When she breathes out, the patch of ice widens, hiding her face. But then her finger taps, and ice and glass shatter together in a cough of wind. Her blue hand reaches in and touches the latch. Halfheartedly, he moves to stop her. She flicks his arm away; it is done.
Inside the chamber her smile is more than kind. He has expected her all his life. She drops her glistening robe, reaches beneath his shirt with both spreading hands, and for a moment he feels an unbearable sweet flame as her sapphirine body presses his own.
Then he thrashes. He is sprawled over the chair, head thrown back. The window is closed, the lamp has gone out, he is bathed in a sweat turning rapidly cold. He sits up—and the world spins black. Sand and grime bite his cheek. He is suddenly on the floor.

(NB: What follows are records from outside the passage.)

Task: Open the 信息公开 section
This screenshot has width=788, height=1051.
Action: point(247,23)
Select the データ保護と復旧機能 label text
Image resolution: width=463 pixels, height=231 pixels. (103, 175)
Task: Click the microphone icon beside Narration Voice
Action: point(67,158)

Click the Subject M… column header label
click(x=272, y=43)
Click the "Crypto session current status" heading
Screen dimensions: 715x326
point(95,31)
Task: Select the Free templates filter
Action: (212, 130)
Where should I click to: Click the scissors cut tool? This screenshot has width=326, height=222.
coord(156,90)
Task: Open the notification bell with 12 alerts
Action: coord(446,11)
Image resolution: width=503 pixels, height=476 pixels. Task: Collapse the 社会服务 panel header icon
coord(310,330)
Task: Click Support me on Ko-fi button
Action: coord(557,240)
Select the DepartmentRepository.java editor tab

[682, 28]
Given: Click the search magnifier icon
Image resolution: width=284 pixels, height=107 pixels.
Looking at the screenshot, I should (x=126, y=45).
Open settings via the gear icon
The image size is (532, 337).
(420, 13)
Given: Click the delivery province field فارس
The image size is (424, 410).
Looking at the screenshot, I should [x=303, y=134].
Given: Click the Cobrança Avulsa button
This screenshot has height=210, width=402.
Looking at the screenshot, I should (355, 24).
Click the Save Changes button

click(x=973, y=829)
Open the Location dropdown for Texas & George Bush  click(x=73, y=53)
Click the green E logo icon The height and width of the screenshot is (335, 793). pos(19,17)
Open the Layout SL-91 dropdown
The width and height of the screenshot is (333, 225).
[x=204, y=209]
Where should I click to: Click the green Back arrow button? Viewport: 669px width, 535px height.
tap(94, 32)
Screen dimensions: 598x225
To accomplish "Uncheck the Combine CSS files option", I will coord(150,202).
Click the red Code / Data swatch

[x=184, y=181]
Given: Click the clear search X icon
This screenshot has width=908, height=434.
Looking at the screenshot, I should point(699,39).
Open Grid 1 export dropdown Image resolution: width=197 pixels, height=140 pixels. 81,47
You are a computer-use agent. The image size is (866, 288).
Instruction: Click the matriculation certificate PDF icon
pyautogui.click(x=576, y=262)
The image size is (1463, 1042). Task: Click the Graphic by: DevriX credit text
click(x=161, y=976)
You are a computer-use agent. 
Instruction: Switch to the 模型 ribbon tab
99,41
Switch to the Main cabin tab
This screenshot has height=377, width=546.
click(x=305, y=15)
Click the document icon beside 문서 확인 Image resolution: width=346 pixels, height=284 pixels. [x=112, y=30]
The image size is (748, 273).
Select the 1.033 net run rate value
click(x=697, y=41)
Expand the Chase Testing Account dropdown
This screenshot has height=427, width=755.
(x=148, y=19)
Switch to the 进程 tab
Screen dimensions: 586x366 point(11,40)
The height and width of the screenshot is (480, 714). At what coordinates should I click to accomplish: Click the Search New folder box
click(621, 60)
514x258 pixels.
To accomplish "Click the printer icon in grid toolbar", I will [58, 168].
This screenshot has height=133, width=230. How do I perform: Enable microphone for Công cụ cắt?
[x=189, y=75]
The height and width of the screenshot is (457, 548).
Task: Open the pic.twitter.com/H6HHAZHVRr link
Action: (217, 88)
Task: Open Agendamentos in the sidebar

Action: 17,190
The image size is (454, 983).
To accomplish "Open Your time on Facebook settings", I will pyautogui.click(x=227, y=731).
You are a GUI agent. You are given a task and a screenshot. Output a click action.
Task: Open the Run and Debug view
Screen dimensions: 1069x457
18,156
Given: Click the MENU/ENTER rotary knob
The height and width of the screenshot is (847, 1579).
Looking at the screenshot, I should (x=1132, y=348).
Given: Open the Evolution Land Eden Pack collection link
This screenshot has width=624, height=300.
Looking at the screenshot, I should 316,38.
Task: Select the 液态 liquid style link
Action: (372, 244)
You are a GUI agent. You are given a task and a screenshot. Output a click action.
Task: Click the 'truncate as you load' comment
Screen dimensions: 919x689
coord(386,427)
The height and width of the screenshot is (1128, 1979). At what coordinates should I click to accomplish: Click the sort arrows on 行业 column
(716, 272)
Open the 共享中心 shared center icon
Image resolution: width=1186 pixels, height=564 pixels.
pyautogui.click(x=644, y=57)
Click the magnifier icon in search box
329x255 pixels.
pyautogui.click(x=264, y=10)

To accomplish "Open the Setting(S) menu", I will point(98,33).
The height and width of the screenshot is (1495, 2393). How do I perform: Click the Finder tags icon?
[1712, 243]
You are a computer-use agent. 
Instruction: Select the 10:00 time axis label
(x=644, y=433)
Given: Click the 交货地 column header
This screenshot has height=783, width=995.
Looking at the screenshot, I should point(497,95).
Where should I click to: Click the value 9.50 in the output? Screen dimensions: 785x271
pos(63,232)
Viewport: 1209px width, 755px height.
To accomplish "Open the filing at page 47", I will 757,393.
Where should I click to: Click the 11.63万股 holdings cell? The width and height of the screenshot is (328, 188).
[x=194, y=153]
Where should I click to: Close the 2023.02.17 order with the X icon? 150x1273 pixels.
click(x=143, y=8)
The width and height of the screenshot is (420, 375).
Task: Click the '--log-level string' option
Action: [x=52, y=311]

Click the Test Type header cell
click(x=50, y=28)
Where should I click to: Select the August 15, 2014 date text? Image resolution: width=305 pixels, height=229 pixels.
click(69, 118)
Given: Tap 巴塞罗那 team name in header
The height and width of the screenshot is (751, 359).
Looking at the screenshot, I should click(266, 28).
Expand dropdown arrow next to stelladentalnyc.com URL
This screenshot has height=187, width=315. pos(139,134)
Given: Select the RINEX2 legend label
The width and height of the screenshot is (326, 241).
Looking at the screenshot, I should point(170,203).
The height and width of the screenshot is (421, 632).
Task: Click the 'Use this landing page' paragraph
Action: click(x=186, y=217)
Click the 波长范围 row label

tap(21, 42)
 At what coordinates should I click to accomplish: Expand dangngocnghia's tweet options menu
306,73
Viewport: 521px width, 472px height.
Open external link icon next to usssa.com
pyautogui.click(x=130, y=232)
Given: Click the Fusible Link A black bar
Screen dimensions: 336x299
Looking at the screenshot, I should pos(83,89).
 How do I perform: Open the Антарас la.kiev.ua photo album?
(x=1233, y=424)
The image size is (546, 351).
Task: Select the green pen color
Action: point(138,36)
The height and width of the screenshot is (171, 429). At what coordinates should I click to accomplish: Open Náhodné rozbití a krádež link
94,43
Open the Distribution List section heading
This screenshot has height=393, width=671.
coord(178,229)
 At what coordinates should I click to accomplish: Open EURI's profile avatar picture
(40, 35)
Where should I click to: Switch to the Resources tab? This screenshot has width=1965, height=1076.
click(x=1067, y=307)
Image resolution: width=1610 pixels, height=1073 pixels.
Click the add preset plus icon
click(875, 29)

Fumes, from the lamp! Retching, he pulls himself to his feet, throws open the window, gasps and gasps and gasps.
He has nearly been asphyxiated! And the girl?
No girl. No iceberg. Hallucination. And yet she tried to kill him.
Kill him? By opening the window?
Save him?
The Magar has a bathrobe famous throughout Europe: a gift to his grandfather from Catherine of Russia, it is sewn entirely from the pelts of the pepper-brown coyotes of Tajikistan. Anton has never allowed himself to so much as stroke it. Now, down in the library, he tightens its sash, arranges its sumptuous collar. He tells himself that his commander owes him this much—a little comfort on a freakish night, a few hours rescued for music.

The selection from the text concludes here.